第2章栄養素とその代謝
2-1:管腔内消化と膜消化[intraluminal digestion and membrane digestion]
■管腔内消化と膜消化[intraluminal digestion and membrane digestion]
管腔内消化とは,口腔からはじまる消化管内で分泌される種々の消化酵素によって食物が小分子化される過程をいう(図1).

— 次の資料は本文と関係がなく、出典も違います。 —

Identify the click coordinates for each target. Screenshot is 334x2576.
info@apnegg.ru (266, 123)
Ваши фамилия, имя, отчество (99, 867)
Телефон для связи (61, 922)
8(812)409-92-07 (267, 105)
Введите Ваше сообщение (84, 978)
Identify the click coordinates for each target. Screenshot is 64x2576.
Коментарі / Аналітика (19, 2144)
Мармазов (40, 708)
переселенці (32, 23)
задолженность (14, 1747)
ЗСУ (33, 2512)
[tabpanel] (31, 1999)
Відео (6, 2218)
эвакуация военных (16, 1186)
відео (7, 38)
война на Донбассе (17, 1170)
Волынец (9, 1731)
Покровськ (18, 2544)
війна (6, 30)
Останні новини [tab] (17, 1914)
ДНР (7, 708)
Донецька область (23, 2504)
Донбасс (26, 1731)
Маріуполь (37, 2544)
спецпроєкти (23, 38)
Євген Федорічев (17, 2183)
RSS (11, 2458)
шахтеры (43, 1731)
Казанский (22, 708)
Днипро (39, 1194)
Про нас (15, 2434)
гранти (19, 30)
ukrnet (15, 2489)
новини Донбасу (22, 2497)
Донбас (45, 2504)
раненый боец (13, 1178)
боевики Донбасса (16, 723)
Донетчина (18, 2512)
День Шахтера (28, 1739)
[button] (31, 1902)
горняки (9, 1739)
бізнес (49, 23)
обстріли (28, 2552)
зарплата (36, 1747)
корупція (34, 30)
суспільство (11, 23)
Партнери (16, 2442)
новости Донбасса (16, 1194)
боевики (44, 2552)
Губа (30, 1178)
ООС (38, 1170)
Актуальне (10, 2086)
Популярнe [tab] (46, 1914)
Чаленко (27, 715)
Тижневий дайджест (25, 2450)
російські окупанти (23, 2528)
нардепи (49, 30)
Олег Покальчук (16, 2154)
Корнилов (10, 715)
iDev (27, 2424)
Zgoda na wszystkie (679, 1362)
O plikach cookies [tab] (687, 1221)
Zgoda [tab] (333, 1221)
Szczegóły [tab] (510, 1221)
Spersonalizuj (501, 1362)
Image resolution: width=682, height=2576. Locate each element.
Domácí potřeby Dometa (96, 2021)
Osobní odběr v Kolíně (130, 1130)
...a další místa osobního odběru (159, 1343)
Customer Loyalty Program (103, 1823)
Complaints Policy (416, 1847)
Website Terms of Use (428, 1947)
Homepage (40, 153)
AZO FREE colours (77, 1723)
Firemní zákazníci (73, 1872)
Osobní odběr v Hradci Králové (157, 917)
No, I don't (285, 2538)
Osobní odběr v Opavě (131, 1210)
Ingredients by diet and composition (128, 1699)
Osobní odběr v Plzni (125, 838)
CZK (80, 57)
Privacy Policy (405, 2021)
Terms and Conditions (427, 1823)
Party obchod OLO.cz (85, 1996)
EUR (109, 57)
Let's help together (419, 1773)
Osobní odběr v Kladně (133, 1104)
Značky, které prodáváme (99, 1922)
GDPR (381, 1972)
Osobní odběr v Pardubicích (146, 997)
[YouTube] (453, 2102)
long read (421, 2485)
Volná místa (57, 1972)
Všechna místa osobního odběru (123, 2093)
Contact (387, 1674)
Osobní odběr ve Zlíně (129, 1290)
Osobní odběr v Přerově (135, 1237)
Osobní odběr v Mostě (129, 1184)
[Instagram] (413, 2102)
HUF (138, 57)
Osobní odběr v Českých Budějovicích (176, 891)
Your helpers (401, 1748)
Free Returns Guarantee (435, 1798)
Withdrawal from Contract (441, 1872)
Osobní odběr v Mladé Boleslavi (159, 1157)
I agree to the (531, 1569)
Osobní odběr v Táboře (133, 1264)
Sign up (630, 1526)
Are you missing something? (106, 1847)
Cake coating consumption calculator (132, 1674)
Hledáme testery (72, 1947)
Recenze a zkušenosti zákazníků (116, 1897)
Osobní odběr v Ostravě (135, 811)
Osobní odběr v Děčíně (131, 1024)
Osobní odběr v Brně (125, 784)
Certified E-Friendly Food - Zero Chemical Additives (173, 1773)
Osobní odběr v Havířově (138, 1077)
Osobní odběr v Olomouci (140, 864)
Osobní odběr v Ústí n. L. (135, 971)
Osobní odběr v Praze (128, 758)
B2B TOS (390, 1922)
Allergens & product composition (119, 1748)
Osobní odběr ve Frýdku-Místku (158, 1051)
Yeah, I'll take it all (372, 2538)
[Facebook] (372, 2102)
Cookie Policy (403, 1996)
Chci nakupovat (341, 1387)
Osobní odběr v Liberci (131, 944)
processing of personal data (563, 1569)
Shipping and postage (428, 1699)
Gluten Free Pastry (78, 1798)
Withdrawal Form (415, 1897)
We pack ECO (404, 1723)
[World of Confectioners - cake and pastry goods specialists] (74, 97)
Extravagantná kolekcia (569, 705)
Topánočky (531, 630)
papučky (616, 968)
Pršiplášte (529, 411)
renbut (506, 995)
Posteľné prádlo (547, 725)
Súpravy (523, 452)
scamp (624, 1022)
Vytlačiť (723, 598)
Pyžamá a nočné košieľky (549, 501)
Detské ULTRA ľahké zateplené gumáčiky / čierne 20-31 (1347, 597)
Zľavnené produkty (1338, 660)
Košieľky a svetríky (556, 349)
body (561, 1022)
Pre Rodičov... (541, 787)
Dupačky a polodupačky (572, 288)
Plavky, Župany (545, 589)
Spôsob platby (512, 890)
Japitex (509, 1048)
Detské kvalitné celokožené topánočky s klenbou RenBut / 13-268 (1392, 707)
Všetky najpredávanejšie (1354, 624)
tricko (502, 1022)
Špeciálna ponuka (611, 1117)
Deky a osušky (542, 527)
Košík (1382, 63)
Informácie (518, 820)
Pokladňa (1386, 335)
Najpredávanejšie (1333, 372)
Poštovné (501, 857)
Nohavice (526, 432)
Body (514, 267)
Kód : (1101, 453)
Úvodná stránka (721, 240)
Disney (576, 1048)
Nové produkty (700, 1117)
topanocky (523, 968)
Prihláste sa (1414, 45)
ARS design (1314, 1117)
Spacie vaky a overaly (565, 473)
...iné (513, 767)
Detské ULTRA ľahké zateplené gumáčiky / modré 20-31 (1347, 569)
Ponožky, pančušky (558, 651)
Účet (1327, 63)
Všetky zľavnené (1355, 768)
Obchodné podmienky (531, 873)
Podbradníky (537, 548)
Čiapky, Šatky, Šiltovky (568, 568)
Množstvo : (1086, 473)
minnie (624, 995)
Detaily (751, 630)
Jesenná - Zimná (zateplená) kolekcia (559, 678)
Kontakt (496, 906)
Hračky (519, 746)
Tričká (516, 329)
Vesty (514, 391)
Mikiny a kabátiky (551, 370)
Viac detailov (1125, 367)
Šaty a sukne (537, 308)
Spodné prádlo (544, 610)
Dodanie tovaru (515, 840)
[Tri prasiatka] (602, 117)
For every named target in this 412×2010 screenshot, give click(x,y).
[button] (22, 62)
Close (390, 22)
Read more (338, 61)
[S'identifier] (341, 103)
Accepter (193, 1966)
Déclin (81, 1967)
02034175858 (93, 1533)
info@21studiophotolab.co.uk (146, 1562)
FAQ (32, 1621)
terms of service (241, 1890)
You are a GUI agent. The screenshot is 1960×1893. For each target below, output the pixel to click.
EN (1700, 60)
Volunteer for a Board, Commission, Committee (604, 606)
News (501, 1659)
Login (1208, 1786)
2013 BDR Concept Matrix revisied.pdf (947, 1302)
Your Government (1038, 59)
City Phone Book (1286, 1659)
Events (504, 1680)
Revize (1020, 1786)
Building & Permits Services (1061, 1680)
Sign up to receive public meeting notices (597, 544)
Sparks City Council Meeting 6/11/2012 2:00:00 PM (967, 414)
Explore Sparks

口腔では,摂取された食物が細かくかみ砕かれ(咀嚼),唾液とよく混合され,適当な大きさの食塊となり,食道へ送られる.なお,唾液にはα-アミラーゼが含まれ,糖質の高分子体であるデンプンの消化を行う.
胃では蠕動運動により,食塊と胃液がよく混合され,半流動状となって十二指腸に輸送される.胃液中には消化酵素のペプシンが含まれており,タンパク質の化学的消化が行われる.
十二指腸には,胆汁および膵液が分泌される.胆汁は,食物中に含まれる脂質の消化・吸収を助ける(乳化)役割をもつ.
膵液には各種消化酵素が含まれている.トリプシン,キモトリプシン,エラスターゼおよびカルボキシペプチダーゼはタンパク質の消化を行う.α-アミラーゼはデンプンの消化を行い,リパーゼは脂質の消化を行う.
消化と吸収の区別は,一般にははっきりつけにくい.消化の最終段階と吸収の最初の段階は,小腸粘膜の微絨毛において同時に行われている.これを膜消化という.
アミノ酸が2~3個結合しているオリゴペプチドは,小腸粘膜の上皮細胞膜に存在する酵素(ジペプチダーゼ,アミノペプチダーゼ)によって,アミノ酸に消化と同時に吸収される.また糖質のうち二糖類を分解する二糖類分解酵素であるマルターゼ,スクラーゼ,ラクターゼが存在する.